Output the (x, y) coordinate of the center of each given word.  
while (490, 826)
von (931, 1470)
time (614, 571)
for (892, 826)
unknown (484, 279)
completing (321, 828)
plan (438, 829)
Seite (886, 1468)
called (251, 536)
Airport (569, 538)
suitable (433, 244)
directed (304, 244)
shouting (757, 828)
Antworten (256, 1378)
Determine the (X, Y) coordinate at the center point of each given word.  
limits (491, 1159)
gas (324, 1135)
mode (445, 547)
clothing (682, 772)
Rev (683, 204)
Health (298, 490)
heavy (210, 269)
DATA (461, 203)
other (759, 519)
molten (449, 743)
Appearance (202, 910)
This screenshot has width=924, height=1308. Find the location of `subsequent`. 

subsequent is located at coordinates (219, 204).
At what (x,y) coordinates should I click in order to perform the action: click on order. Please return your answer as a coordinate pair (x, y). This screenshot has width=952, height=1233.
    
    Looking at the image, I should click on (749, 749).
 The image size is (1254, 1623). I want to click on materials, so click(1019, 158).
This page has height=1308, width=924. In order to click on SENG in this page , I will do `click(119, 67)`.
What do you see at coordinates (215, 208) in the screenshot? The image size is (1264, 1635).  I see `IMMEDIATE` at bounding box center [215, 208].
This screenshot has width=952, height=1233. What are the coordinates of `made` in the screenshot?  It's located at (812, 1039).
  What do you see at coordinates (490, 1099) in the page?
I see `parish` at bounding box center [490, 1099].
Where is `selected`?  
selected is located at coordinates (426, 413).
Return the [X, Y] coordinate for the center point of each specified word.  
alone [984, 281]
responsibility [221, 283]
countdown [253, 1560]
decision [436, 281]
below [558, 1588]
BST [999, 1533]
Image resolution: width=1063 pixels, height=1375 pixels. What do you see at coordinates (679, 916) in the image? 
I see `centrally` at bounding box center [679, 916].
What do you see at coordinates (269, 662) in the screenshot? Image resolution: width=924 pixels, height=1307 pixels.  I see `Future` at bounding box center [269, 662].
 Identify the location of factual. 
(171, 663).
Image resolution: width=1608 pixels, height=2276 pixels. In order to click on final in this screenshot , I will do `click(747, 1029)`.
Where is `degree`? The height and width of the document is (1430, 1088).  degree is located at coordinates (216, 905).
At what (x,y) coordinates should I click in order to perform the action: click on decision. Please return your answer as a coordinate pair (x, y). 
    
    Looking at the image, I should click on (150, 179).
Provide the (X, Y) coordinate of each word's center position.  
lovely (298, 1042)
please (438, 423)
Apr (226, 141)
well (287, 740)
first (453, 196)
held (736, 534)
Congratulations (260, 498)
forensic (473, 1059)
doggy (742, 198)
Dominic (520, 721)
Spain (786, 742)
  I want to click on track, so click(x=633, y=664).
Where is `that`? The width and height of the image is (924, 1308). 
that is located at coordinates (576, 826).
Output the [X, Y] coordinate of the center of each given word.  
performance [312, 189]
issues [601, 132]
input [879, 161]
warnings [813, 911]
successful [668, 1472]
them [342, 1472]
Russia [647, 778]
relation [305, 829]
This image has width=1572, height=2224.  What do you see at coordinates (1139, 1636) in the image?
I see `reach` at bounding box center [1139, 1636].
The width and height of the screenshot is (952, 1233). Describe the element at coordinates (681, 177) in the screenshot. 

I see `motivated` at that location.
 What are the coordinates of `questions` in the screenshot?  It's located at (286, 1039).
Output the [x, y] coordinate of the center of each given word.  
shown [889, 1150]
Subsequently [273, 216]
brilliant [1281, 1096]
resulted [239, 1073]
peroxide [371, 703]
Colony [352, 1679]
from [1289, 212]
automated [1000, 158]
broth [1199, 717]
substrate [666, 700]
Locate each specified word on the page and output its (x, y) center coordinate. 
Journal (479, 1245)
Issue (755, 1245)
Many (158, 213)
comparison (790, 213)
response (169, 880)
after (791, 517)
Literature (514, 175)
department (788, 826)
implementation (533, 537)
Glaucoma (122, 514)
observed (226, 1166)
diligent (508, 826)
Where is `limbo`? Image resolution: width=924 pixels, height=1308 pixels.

> _TASK BRIEF_
Reproduce the entire listing above word for word, with nothing changed or left out.

> _THE RESULT_
Output the (x, y) coordinate of the center of each given word.  
while (490, 826)
von (931, 1470)
time (614, 571)
for (892, 826)
unknown (484, 279)
completing (321, 828)
plan (438, 829)
Seite (886, 1468)
called (251, 536)
Airport (569, 538)
suitable (433, 244)
directed (304, 244)
shouting (757, 828)
Antworten (256, 1378)
Determine the (X, Y) coordinate at the center point of each given word.  
limits (491, 1159)
gas (324, 1135)
mode (445, 547)
clothing (682, 772)
Rev (683, 204)
Health (298, 490)
heavy (210, 269)
DATA (461, 203)
other (759, 519)
molten (449, 743)
Appearance (202, 910)
This screenshot has width=924, height=1308. Find the location of `subsequent`. 

subsequent is located at coordinates (219, 204).
At what (x,y) coordinates should I click in order to perform the action: click on order. Please return your answer as a coordinate pair (x, y). This screenshot has width=952, height=1233.
    
    Looking at the image, I should click on (749, 749).
 The image size is (1254, 1623). I want to click on materials, so click(1019, 158).
This page has height=1308, width=924. In order to click on SENG in this page , I will do `click(119, 67)`.
What do you see at coordinates (215, 208) in the screenshot? The image size is (1264, 1635).  I see `IMMEDIATE` at bounding box center [215, 208].
This screenshot has width=952, height=1233. What are the coordinates of `made` in the screenshot?  It's located at (812, 1039).
  What do you see at coordinates (490, 1099) in the page?
I see `parish` at bounding box center [490, 1099].
Where is `selected`?  
selected is located at coordinates (426, 413).
Return the [X, Y] coordinate for the center point of each specified word.  
alone [984, 281]
responsibility [221, 283]
countdown [253, 1560]
decision [436, 281]
below [558, 1588]
BST [999, 1533]
Image resolution: width=1063 pixels, height=1375 pixels. What do you see at coordinates (679, 916) in the image? 
I see `centrally` at bounding box center [679, 916].
What do you see at coordinates (269, 662) in the screenshot? Image resolution: width=924 pixels, height=1307 pixels.  I see `Future` at bounding box center [269, 662].
 Identify the location of factual. 
(171, 663).
Image resolution: width=1608 pixels, height=2276 pixels. In order to click on final in this screenshot , I will do `click(747, 1029)`.
Where is `degree`? The height and width of the document is (1430, 1088).  degree is located at coordinates (216, 905).
At what (x,y) coordinates should I click in order to perform the action: click on decision. Please return your answer as a coordinate pair (x, y). 
    
    Looking at the image, I should click on (150, 179).
Provide the (X, Y) coordinate of each word's center position.  
lovely (298, 1042)
please (438, 423)
Apr (226, 141)
well (287, 740)
first (453, 196)
held (736, 534)
Congratulations (260, 498)
forensic (473, 1059)
doggy (742, 198)
Dominic (520, 721)
Spain (786, 742)
  I want to click on track, so click(x=633, y=664).
Where is `that`? The width and height of the image is (924, 1308). 
that is located at coordinates (576, 826).
Output the [X, Y] coordinate of the center of each given word.  
performance [312, 189]
issues [601, 132]
input [879, 161]
warnings [813, 911]
successful [668, 1472]
them [342, 1472]
Russia [647, 778]
relation [305, 829]
This image has width=1572, height=2224.  What do you see at coordinates (1139, 1636) in the image?
I see `reach` at bounding box center [1139, 1636].
The width and height of the screenshot is (952, 1233). Describe the element at coordinates (681, 177) in the screenshot. 

I see `motivated` at that location.
 What are the coordinates of `questions` in the screenshot?  It's located at (286, 1039).
Output the [x, y] coordinate of the center of each given word.  
shown [889, 1150]
Subsequently [273, 216]
brilliant [1281, 1096]
resulted [239, 1073]
peroxide [371, 703]
Colony [352, 1679]
from [1289, 212]
automated [1000, 158]
broth [1199, 717]
substrate [666, 700]
Locate each specified word on the page and output its (x, y) center coordinate. 
Journal (479, 1245)
Issue (755, 1245)
Many (158, 213)
comparison (790, 213)
response (169, 880)
after (791, 517)
Literature (514, 175)
department (788, 826)
implementation (533, 537)
Glaucoma (122, 514)
observed (226, 1166)
diligent (508, 826)
Where is `limbo`? Image resolution: width=924 pixels, height=1308 pixels.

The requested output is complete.